▶ **EXERCISE**: Search the records for the string "size". Copy each line where it occurs.

▶ **RECORDS SHOWN**:
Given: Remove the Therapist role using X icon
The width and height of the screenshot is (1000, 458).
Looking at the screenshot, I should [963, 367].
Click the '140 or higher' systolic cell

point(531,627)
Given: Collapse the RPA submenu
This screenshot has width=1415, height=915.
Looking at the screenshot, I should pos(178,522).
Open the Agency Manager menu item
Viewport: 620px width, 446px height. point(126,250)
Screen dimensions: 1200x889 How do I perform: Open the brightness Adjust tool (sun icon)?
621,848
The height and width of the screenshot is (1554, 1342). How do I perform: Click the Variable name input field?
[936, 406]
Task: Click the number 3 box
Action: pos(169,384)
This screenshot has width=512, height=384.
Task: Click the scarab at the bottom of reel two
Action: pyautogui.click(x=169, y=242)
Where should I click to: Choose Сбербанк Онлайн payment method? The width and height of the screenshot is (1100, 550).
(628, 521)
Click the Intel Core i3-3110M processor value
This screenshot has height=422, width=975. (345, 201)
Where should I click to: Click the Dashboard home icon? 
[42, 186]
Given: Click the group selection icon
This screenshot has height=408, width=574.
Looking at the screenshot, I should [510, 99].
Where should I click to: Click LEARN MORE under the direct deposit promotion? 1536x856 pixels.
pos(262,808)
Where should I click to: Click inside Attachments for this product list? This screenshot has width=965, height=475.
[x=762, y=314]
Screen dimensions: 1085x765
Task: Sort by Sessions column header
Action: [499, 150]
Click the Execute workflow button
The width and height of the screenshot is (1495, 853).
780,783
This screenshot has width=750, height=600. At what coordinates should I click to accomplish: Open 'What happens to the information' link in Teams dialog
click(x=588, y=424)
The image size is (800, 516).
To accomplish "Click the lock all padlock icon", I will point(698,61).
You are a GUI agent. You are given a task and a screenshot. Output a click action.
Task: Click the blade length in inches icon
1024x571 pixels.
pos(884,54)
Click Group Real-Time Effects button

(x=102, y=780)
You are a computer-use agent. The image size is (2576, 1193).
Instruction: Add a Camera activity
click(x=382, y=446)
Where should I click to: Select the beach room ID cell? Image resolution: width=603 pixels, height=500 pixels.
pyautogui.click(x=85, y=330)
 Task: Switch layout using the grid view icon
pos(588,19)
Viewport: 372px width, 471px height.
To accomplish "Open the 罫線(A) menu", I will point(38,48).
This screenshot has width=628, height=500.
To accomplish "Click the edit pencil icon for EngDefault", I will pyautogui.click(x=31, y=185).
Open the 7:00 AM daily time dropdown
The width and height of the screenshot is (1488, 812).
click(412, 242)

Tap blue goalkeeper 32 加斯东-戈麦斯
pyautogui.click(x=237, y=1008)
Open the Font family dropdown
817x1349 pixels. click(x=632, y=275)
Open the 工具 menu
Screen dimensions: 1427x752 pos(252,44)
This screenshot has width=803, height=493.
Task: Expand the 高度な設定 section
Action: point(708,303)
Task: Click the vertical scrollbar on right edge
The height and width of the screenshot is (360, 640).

▶ **RESULT**:
The image size is (800, 516).
You are a computer-use agent. The image size is (2576, 1193).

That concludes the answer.